READING PASSAGE

Morgane Delmas

Sociology thesis

Defended on September 28, 2020


Dyspraxia against school order ? : a sociological survey of the implications of a neuro-cognitive diagnosis for schooling under the supervision of François Sicot and Sandrine Garcia.

Abstract

Specific learning disorders (which include the realm of “dys-” conditions and attention-deficit disorders with or without hyperactivity) provide a new perspective on children who experience difficulties at school. By considering deviations from the school norm – in terms of behaviour or performance – as consequences of cognitive specificities, these medical/psychological diagnoses compete with the socio-psychologizing approaches that had hitherto prevailed and that regarded poor performances in school as effects of psycho-affective suffering or socio-cultural handicaps.

One of the main challenges of the thesis is to assess the impact of such a new neuro-cognitive expertise on the trajectories of the children in question throughout their education, and on the broader treatment of children with learning difficulties.These diagnoses, sometimes administratively recognized as disabilities, are associated with original care systems, combining two approaches: on the one hand, an approach aiming to maximize children’s skills, through functional re-education carried out outside of school by medical auxiliaries, and on the other, a compensatory approach that involves adjusting schooling conditions in a regular environment (lightening the workload, providing human and technical help), so that children are not confronted with their difficulties as much. Through the case of dyspraxia, this research offers an empirical investigation of these recent and little-known strategies by exploring the conditions for their development as well as the division of labour they produce (especially when it comes to teaching) between teachers, special needs specialists, and families.
 
  • How did such an expertise become available historically, and through what channels?
  • How does the choice of a diagnosis get made in a competitive context, and how are children’s schooling conditions negotiated when educational strategies involve a redefinition of the roles and place of each player?


The survey shows that the medicalization of learning difficulties is not as prominent as the increasing involvement of health professions in schooling and as a movement towards the privatization of remediation activities – traditionally a school service, which seems to complexify social inequalities at school.

DATASET EXTRACT
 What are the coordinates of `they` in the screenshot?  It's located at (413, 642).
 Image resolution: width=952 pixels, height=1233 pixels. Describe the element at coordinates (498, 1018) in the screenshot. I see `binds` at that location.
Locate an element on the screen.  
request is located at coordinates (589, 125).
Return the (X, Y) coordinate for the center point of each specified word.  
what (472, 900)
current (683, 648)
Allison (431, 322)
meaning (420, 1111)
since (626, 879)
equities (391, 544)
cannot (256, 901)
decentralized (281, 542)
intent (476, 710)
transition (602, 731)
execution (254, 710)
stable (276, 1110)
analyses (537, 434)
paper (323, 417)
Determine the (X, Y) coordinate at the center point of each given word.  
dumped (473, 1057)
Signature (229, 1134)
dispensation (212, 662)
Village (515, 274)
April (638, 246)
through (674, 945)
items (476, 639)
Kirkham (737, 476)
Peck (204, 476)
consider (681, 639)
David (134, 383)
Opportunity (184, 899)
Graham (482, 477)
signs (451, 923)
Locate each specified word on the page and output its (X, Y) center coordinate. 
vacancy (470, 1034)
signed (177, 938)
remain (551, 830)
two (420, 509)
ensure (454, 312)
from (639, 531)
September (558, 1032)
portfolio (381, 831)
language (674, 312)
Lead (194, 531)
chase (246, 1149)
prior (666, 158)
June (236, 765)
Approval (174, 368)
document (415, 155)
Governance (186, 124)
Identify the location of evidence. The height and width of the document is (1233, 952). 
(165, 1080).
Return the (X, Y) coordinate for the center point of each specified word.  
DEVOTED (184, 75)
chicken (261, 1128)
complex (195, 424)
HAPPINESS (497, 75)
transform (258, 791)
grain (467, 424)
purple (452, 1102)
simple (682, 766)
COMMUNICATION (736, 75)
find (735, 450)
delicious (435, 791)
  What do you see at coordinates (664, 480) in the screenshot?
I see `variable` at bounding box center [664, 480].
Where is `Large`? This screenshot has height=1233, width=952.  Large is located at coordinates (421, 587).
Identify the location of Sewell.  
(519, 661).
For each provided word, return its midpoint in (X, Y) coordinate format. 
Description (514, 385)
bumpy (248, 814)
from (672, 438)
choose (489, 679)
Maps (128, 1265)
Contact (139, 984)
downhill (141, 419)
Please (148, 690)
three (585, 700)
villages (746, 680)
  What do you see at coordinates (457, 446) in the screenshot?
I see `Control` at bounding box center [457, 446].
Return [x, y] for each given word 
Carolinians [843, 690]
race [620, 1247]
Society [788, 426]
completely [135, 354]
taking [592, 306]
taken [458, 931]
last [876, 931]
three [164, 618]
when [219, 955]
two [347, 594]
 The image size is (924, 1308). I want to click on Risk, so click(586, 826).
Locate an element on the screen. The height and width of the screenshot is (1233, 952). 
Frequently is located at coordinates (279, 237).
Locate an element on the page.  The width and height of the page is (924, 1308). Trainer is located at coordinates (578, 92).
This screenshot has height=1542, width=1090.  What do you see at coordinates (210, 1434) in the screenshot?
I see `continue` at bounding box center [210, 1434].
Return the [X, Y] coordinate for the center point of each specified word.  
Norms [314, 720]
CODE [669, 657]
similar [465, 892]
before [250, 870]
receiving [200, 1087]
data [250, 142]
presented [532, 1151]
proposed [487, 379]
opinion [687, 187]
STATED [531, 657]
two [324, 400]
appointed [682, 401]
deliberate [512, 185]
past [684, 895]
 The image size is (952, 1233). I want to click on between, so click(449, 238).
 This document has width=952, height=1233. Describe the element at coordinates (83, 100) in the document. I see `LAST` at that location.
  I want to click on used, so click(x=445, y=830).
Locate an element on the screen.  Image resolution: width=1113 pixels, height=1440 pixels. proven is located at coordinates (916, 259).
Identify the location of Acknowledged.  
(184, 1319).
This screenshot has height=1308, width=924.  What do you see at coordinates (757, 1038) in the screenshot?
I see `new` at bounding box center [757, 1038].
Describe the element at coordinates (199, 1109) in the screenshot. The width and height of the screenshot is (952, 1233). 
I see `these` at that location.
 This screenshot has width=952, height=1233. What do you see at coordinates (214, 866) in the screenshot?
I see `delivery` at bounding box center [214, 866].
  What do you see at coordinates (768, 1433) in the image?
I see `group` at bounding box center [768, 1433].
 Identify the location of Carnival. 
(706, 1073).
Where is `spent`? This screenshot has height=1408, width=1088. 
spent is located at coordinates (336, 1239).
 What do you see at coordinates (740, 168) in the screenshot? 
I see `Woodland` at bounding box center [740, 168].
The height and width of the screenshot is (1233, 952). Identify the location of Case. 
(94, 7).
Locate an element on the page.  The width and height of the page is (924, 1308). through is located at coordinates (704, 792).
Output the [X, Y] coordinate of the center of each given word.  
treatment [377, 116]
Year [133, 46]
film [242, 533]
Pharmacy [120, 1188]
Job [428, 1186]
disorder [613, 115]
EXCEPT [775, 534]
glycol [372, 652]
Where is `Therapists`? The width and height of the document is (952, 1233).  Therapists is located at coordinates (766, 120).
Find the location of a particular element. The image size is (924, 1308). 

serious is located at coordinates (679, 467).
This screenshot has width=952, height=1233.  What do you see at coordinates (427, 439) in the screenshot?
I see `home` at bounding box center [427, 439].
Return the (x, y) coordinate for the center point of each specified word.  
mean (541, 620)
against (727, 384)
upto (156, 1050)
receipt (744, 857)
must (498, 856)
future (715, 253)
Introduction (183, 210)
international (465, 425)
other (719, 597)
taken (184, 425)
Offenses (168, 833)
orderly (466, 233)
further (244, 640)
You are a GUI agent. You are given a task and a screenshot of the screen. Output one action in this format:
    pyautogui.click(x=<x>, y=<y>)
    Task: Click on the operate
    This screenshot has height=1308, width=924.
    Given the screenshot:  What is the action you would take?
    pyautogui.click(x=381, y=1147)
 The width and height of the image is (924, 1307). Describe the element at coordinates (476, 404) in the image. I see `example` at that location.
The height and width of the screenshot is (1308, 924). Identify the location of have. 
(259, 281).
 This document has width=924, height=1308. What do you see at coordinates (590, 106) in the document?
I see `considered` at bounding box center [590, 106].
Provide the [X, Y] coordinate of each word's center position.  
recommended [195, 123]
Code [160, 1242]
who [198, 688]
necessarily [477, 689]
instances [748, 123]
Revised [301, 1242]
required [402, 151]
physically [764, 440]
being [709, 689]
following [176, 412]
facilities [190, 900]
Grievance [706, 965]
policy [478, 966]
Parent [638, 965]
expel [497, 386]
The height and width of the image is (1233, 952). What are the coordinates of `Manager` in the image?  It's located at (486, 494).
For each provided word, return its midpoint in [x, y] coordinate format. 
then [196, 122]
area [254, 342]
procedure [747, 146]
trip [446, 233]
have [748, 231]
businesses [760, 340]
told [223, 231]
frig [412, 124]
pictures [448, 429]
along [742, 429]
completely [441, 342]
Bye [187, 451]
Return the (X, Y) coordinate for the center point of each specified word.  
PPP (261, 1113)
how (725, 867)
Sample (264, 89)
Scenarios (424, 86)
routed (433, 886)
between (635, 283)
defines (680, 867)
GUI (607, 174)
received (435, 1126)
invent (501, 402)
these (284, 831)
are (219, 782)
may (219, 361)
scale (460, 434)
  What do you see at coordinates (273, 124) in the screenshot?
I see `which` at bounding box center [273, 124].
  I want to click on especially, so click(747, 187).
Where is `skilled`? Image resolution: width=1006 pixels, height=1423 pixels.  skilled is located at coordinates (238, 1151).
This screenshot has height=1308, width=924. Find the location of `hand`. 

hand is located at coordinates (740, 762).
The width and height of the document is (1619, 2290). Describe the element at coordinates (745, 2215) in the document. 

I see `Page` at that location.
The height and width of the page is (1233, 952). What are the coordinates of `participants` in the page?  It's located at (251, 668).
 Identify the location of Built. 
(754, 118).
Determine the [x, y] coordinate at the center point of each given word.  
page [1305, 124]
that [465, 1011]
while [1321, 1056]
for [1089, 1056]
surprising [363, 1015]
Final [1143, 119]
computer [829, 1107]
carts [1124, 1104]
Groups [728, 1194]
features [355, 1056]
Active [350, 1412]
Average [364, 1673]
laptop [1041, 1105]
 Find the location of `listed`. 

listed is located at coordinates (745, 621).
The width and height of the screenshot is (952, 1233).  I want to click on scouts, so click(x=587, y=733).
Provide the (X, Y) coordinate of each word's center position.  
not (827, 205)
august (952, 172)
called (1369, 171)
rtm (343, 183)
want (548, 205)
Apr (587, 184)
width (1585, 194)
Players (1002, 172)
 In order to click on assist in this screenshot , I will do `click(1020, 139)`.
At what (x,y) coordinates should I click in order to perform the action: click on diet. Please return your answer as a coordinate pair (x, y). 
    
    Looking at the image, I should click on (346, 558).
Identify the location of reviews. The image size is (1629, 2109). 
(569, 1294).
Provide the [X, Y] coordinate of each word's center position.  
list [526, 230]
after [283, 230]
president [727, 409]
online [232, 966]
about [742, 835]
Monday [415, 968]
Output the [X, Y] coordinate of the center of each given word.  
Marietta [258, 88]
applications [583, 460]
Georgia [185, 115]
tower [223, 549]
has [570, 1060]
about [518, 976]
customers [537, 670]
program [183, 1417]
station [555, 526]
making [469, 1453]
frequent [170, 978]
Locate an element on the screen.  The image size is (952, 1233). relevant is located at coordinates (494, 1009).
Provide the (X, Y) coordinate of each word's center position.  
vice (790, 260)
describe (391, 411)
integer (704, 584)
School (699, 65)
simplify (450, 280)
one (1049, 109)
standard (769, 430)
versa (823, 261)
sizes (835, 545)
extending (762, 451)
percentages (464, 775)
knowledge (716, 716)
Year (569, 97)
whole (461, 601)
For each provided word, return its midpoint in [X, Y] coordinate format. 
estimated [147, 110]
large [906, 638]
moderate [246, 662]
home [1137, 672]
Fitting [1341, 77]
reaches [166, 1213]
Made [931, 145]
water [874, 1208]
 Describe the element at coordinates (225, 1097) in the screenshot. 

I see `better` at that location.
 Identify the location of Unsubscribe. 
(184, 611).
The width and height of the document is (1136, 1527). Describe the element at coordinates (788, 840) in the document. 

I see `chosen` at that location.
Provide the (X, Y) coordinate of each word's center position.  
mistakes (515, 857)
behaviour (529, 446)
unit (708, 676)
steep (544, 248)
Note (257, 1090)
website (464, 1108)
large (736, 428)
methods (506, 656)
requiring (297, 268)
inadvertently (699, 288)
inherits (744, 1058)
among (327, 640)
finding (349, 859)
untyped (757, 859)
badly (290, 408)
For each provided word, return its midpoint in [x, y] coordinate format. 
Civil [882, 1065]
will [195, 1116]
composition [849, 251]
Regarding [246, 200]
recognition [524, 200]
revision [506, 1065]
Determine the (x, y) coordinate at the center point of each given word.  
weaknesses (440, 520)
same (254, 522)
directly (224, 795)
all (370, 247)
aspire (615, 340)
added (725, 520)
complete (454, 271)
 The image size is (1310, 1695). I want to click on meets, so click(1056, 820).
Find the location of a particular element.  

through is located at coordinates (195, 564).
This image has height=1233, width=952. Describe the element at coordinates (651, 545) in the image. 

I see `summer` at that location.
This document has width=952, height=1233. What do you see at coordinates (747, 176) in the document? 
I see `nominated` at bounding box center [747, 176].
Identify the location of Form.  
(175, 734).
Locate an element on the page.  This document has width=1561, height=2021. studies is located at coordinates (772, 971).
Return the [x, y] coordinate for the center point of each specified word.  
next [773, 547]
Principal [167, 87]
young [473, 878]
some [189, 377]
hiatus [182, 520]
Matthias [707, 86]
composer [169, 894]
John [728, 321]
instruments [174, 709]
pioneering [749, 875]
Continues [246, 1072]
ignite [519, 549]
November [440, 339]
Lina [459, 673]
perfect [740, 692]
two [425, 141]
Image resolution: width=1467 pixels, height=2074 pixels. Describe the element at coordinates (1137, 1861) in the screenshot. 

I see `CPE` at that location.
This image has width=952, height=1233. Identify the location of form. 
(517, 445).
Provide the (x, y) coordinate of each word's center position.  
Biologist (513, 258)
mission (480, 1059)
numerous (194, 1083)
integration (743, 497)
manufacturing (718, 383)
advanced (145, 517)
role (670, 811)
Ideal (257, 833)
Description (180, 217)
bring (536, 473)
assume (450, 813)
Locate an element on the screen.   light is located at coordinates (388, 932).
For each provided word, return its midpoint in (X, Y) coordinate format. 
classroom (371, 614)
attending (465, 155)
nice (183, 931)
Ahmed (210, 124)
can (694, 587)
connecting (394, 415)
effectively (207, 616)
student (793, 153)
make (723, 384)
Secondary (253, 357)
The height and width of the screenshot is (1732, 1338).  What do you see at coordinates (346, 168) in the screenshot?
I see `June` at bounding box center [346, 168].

TASK GOAL
According to the dyspraxia thesis abstract, why does the compensatory approach adjust schooling conditions in a regular environment? Answer in one to three sentences.

PROBLEM SOLUTION
The compensatory approach adjusts schooling conditions so that children are not confronted with their difficulties as much. It does this by lightening the workload and providing human and technical help.